━━ Raw data

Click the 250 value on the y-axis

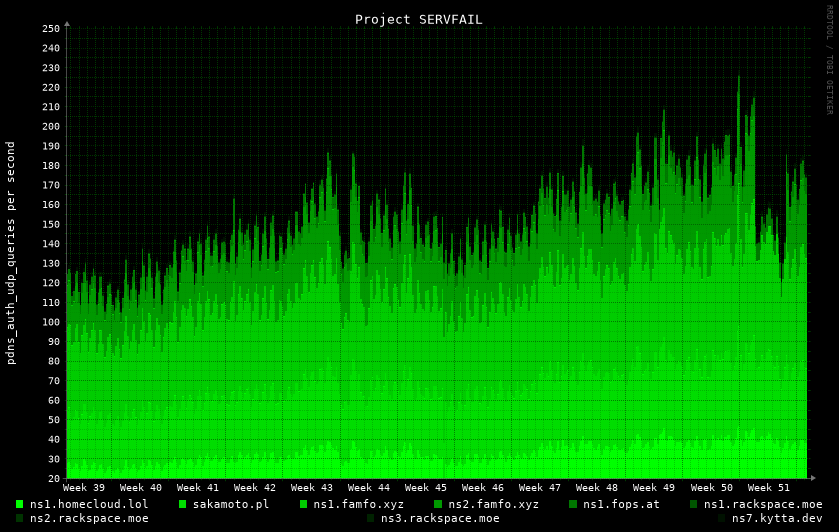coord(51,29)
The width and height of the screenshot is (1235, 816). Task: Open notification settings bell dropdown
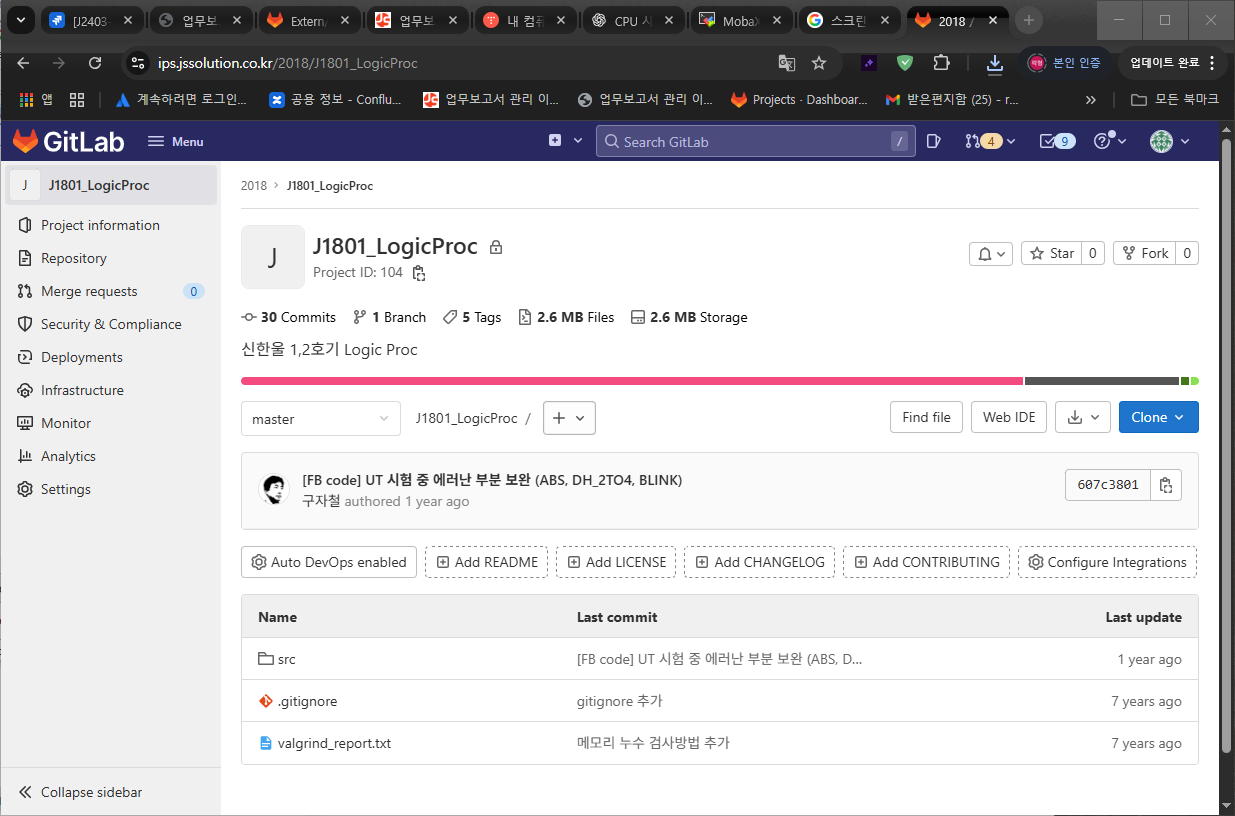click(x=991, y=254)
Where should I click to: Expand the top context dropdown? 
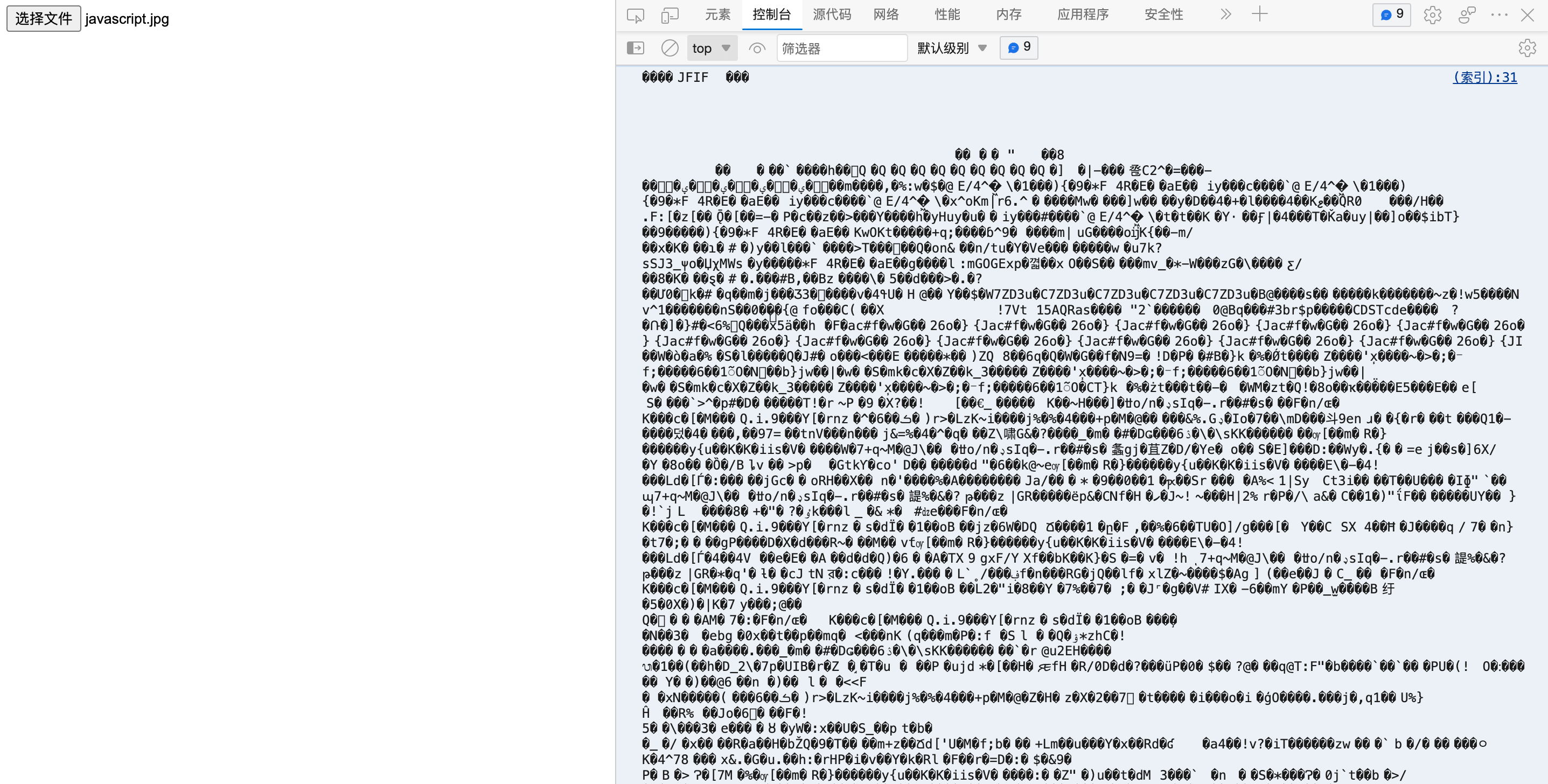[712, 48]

━━━━

**Exercise details**
Rewrite the rows with "dropdown" renamed to "menu" everywhere it appears, keeping everything else unchanged, and omit the pictures from your answer.

**Task result**
Click the 250 value on the y-axis

coord(51,29)
The width and height of the screenshot is (1235, 816). Task: Open notification settings bell menu
click(x=991, y=254)
Where should I click to: Expand the top context menu? 
[712, 48]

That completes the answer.